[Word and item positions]

++++++++

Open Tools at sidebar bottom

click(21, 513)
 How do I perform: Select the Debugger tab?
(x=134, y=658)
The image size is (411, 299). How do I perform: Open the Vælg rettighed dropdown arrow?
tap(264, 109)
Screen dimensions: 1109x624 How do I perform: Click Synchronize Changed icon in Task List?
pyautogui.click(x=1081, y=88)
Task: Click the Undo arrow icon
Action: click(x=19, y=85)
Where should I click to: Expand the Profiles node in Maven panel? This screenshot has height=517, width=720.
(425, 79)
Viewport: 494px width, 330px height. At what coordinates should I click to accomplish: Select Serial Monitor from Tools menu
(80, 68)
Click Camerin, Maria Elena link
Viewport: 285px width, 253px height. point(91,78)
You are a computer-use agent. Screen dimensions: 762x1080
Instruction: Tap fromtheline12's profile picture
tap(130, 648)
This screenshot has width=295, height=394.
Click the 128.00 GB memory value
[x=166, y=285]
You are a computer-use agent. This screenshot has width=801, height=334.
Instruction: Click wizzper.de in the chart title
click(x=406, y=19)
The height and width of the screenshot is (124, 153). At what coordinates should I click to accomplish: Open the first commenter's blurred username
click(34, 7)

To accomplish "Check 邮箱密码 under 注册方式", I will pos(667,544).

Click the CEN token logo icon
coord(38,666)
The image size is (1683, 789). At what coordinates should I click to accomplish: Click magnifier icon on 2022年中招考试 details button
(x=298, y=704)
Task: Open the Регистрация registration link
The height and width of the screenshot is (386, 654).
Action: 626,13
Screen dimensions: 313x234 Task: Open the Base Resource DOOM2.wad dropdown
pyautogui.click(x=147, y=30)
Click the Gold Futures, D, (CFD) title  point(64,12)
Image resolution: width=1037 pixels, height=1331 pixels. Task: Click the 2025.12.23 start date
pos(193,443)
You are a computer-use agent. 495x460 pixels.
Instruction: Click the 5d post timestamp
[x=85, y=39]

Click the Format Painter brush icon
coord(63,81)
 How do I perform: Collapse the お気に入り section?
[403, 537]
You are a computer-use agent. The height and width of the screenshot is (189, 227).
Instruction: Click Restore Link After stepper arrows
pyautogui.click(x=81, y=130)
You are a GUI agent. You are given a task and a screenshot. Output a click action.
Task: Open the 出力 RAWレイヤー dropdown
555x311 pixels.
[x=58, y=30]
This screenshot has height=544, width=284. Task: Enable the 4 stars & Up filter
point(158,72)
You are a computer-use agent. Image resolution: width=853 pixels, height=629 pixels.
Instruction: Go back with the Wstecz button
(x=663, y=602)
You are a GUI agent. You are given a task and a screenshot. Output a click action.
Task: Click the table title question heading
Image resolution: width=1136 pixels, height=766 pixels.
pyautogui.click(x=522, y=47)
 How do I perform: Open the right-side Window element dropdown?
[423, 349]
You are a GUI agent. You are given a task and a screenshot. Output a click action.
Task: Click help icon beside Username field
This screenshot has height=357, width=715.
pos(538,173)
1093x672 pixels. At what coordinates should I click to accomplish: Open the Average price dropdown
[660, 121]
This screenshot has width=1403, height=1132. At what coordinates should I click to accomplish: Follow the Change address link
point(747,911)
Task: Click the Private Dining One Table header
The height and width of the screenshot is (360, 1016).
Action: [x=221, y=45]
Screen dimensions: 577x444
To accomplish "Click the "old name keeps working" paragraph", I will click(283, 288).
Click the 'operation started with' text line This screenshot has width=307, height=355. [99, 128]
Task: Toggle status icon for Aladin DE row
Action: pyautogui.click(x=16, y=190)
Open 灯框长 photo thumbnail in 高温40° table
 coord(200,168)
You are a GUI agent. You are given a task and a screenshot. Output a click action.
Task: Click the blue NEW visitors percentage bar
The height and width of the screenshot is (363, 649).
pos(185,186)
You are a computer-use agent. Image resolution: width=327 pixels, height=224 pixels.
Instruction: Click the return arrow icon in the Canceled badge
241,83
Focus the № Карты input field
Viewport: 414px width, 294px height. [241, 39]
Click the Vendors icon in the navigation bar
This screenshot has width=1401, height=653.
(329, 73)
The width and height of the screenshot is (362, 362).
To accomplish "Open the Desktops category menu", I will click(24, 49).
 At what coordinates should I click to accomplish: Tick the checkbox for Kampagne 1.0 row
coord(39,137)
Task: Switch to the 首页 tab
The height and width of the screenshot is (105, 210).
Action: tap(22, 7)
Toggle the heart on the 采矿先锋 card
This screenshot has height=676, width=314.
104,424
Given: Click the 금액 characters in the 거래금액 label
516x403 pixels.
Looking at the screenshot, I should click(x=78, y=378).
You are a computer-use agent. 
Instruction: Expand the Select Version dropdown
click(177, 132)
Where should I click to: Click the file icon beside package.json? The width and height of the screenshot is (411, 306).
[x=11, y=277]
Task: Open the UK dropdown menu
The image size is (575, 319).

++++++++

• PROBLEM TO WORK ON:
Reproduce the rows from the line with "Click the Format Painter brush icon" up to and including the line with "pyautogui.click(x=81, y=130)", requests included. Multiply each coordinate in the answers by 1.8 and round to whole numbers, with halves rounded up.

• TASK RESPONSE:
Click the Format Painter brush icon
coord(113,146)
 How do I perform: Collapse the お気に入り section?
[725, 967]
You are a computer-use agent. The height and width of the screenshot is (189, 227).
Instruction: Click Restore Link After stepper arrows
pyautogui.click(x=146, y=234)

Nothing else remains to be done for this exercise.